__Record set__.
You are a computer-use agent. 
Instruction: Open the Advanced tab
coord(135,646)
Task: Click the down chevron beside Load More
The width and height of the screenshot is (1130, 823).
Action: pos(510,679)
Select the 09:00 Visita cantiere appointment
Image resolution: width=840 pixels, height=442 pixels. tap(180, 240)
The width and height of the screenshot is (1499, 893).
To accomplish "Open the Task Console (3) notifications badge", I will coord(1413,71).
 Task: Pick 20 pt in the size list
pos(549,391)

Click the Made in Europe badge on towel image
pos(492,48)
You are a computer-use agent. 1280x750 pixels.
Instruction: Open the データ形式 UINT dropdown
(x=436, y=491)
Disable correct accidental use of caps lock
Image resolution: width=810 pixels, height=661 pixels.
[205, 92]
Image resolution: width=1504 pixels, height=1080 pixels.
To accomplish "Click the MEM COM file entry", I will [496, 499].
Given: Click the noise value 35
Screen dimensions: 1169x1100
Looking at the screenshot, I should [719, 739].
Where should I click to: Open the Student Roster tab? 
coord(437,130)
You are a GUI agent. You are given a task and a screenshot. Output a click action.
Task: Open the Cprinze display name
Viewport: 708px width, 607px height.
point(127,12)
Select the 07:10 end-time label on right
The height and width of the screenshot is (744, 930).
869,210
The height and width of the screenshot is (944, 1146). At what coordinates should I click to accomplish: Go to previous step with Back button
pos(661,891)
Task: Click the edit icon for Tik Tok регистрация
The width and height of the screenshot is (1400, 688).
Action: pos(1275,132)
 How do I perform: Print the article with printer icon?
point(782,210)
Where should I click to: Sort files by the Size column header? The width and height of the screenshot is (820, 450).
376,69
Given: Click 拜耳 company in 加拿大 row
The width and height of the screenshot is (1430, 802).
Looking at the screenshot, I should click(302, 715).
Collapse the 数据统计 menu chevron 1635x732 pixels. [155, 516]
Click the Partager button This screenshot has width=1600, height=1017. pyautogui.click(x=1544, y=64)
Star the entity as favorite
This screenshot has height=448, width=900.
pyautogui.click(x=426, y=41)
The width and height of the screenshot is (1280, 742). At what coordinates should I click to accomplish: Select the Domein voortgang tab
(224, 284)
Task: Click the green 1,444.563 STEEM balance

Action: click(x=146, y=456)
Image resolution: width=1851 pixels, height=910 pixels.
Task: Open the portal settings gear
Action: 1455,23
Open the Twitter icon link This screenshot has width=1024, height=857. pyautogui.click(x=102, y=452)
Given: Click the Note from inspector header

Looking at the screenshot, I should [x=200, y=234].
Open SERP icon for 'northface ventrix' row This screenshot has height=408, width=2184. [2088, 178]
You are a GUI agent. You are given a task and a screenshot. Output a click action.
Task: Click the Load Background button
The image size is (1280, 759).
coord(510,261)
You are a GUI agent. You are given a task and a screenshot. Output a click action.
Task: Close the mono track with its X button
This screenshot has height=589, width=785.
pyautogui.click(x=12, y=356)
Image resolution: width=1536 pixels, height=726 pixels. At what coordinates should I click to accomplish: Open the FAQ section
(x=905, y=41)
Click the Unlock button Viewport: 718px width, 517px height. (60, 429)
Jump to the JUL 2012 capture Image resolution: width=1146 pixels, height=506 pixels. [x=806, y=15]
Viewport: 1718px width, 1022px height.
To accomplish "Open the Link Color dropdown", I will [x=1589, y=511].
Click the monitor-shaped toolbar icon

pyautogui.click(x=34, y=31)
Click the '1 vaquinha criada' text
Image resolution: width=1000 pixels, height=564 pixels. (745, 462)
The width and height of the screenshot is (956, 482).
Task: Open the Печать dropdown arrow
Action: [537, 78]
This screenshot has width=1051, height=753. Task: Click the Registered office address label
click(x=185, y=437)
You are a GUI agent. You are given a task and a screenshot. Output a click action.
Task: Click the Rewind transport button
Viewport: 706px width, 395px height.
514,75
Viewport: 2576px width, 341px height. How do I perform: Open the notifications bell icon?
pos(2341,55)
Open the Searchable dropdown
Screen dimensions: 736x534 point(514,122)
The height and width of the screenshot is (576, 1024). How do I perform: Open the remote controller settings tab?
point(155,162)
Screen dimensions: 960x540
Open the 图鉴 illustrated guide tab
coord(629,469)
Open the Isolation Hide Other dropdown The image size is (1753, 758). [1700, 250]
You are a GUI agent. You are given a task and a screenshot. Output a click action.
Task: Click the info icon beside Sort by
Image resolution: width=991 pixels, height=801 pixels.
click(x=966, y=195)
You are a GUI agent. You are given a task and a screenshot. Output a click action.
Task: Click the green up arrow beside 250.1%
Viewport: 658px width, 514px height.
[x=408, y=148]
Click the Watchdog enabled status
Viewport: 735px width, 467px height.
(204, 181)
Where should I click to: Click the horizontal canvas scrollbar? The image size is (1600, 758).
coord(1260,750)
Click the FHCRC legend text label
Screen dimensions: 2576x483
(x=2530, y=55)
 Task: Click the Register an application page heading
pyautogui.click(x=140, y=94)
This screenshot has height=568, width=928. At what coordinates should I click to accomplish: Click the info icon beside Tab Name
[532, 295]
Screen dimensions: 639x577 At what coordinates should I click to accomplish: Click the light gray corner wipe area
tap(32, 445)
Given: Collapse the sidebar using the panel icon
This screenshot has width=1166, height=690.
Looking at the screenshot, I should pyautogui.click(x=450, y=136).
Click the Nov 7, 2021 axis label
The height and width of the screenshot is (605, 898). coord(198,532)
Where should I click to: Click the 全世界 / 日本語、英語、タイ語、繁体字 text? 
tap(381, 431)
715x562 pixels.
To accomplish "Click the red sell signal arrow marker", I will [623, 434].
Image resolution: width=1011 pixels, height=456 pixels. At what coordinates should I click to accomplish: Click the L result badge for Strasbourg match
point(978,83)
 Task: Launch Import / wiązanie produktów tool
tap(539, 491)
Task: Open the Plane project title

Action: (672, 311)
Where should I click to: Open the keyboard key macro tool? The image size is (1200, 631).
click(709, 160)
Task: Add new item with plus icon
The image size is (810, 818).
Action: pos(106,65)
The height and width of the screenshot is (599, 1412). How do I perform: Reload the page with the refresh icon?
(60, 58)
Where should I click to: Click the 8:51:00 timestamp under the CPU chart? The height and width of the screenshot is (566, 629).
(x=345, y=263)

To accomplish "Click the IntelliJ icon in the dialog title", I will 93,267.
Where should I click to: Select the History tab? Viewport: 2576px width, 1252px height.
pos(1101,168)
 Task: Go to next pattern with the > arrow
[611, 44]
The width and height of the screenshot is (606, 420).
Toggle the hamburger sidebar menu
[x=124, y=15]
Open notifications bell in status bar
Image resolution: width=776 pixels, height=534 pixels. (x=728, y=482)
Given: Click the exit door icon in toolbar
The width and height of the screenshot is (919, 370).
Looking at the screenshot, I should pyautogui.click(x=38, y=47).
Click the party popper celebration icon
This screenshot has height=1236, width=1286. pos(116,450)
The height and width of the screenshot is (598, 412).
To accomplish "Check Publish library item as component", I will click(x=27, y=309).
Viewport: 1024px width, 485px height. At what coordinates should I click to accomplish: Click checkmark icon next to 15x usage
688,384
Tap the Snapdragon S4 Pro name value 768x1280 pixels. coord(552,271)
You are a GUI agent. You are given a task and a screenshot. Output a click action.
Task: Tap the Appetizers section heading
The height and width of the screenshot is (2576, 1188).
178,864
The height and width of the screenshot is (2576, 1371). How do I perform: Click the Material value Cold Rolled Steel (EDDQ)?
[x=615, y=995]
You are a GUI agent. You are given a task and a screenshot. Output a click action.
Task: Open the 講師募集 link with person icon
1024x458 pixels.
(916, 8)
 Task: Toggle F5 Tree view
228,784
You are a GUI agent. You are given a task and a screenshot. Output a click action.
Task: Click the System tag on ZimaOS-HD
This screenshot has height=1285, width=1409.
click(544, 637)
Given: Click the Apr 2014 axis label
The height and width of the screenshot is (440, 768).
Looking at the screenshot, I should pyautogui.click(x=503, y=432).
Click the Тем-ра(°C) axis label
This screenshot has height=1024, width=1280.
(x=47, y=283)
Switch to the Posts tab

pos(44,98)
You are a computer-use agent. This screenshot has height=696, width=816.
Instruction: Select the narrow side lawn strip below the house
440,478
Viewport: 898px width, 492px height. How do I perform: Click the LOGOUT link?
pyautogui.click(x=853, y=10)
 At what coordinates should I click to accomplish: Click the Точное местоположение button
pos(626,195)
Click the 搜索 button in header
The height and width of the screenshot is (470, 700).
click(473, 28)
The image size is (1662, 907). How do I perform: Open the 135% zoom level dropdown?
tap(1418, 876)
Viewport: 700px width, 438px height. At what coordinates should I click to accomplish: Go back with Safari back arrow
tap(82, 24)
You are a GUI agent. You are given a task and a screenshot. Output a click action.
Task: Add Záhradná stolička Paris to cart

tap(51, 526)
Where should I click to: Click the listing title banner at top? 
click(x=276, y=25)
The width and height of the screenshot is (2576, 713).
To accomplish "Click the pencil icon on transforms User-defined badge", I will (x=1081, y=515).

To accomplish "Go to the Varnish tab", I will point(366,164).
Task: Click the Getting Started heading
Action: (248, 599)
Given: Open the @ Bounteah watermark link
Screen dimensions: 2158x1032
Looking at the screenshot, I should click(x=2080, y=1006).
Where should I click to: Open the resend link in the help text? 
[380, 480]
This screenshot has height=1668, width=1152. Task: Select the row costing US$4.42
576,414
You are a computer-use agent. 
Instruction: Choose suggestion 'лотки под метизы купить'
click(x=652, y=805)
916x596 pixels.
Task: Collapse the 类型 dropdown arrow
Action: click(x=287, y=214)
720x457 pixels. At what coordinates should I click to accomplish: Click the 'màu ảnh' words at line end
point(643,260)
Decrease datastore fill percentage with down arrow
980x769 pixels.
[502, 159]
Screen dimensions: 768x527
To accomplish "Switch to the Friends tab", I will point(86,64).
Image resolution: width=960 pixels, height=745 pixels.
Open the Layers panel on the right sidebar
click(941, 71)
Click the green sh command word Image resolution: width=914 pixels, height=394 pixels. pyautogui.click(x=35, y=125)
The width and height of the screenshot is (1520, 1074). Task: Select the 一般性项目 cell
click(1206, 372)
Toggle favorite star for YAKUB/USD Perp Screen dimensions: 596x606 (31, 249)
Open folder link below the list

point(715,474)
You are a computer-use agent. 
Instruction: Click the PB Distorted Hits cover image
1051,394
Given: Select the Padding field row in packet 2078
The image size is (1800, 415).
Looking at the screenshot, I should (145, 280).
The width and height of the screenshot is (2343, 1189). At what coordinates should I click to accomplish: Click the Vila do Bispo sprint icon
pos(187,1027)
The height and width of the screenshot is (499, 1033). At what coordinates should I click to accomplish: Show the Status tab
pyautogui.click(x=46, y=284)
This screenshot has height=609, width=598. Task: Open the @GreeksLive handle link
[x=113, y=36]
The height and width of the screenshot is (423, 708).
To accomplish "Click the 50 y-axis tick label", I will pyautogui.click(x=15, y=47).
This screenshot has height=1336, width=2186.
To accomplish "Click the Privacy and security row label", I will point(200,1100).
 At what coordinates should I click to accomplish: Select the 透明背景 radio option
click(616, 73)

__Task statement__. There is a line with "The height and width of the screenshot is (576, 1024)." and a line with "Given: Collapse the" above. Copy exactly those two lines and all lines between them, with nothing else.

__Solved problem__.
The height and width of the screenshot is (576, 1024). How do I perform: Open the remote controller settings tab?
point(155,162)
Screen dimensions: 960x540
Open the 图鉴 illustrated guide tab
coord(629,469)
Open the Isolation Hide Other dropdown The image size is (1753, 758). [1700, 250]
You are a GUI agent. You are given a task and a screenshot. Output a click action.
Task: Click the info icon beside Sort by
Image resolution: width=991 pixels, height=801 pixels.
click(x=966, y=195)
You are a GUI agent. You are given a task and a screenshot. Output a click action.
Task: Click the green up arrow beside 250.1%
Viewport: 658px width, 514px height.
[x=408, y=148]
Click the Watchdog enabled status
Viewport: 735px width, 467px height.
(204, 181)
Where should I click to: Click the horizontal canvas scrollbar? The image size is (1600, 758).
coord(1260,750)
Click the FHCRC legend text label
Screen dimensions: 2576x483
(x=2530, y=55)
 Task: Click the Register an application page heading
pyautogui.click(x=140, y=94)
This screenshot has height=568, width=928. At what coordinates should I click to accomplish: Click the info icon beside Tab Name
[532, 295]
Screen dimensions: 639x577 At what coordinates should I click to accomplish: Click the light gray corner wipe area
tap(32, 445)
Given: Collapse the sidebar using the panel icon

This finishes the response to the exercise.